The U.S. military is moving to embed artificial intelligence deeper into how it fights. According to a release from the U.S. Department of War (.gov), the department — referred to in the sources as DOW — has unveiled an initiative it calls the "Agent Network," aimed at transforming AI-enabled battle management and targeting.
According to ExecutiveGov, the Agent Network is designed to advance three connected capabilities: battle management, decision support, and targeting. The outlet reports that the effort is part of the department's broader AI Acceleration Strategy.
In plain terms, "battle management" is the work of coordinating forces, sensors, and weapons during an operation, while "decision support" refers to tools that help commanders weigh options and act faster. "Targeting" is the process of identifying and prioritizing what to strike. The sources frame the Agent Network as a way to apply AI software agents across these tasks.

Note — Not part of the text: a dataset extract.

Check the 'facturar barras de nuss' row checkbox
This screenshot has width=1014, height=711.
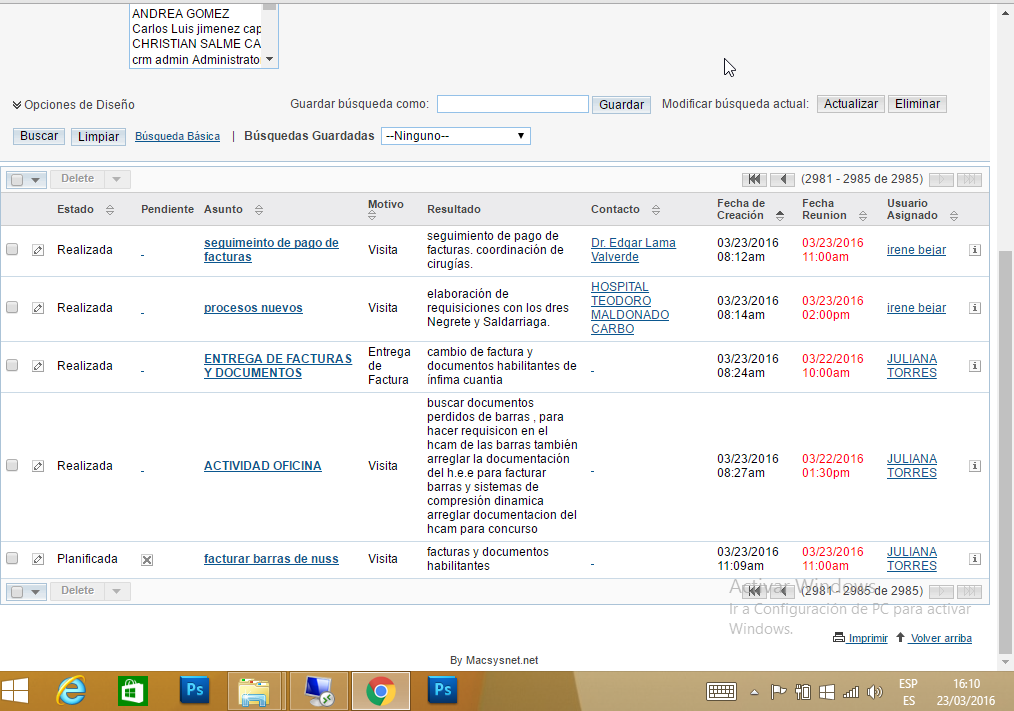12,559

The available materials describe the launch and its stated goals but do not detail the specific technologies, contractors, timelines, budgets, or safeguards involved. Readers should note that the source items are brief announcements rather than in-depth technical documentation.
Why it matters: putting AI agents at the center of battle management and targeting signals how seriously the U.S. defense establishment is betting on automation to speed up military decisions — a shift that raises high-stakes questions about oversight, accuracy, and human control that these announcements do not yet answer.